Currently, the ITT is the only feasible available technique used to determine VA of the knee extensors and, as mentioned previously, it is used extensively (Allen et al. 1995; Babault et al. 2003; Becker and Awiszus 2001; Behm et al. 1996, 2001; de Ruiter et al. 2004; McKenzie et al. 1992; Newman et al. 2003; Oskouei et al. 2003; Suter and Herzog 1997). The findings of the present study indicate that for the knee extensors, despite a commonly reported maximal VA of ∼90% for regular healthy subjects, a far greater relative torque increase seems possible than the 10% implied by 90%VA. This has important implications for conclusions that are drawn regarding calculated VA. Especially because many studies have used target force levels expressed as %MVC to investigate: effects of caffeine neuromuscular function (Kalmar and Cafarelli 1999), the %MVC at which full occlusion of the blood supply occurs (de Ruiter et al. 2006), and fatigue of the quadriceps in patients with multiple sclerosis for instance (de Haan et al. 2000). Clearly, knowledge of the potential of a far greater torque increase than, for example, 10% implied by a VA of 90% is very important.

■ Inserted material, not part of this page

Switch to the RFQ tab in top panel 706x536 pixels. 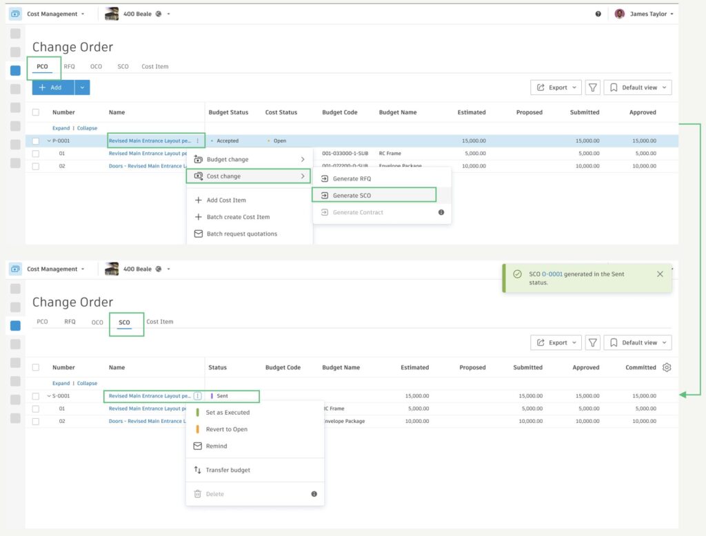70,67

In conclusion, when maximal VA is calculated to be ∼90% (as in regular healthy subjects), this probably represents a considerable overestimation of the subjects’ ability to maximally drive their quadriceps muscles. Moreover, the effect that the length dependent size of the resting triplet has on the calculation of VA with the conventional method is only minimal when VA is greater than 95%. Furthermore, a curvilinear shape of the EMG–force relationship may be caused by a disproportionately large increase in normalized rsEMG when MVC is approached in subjects with very high capacity to drive their muscles maximally.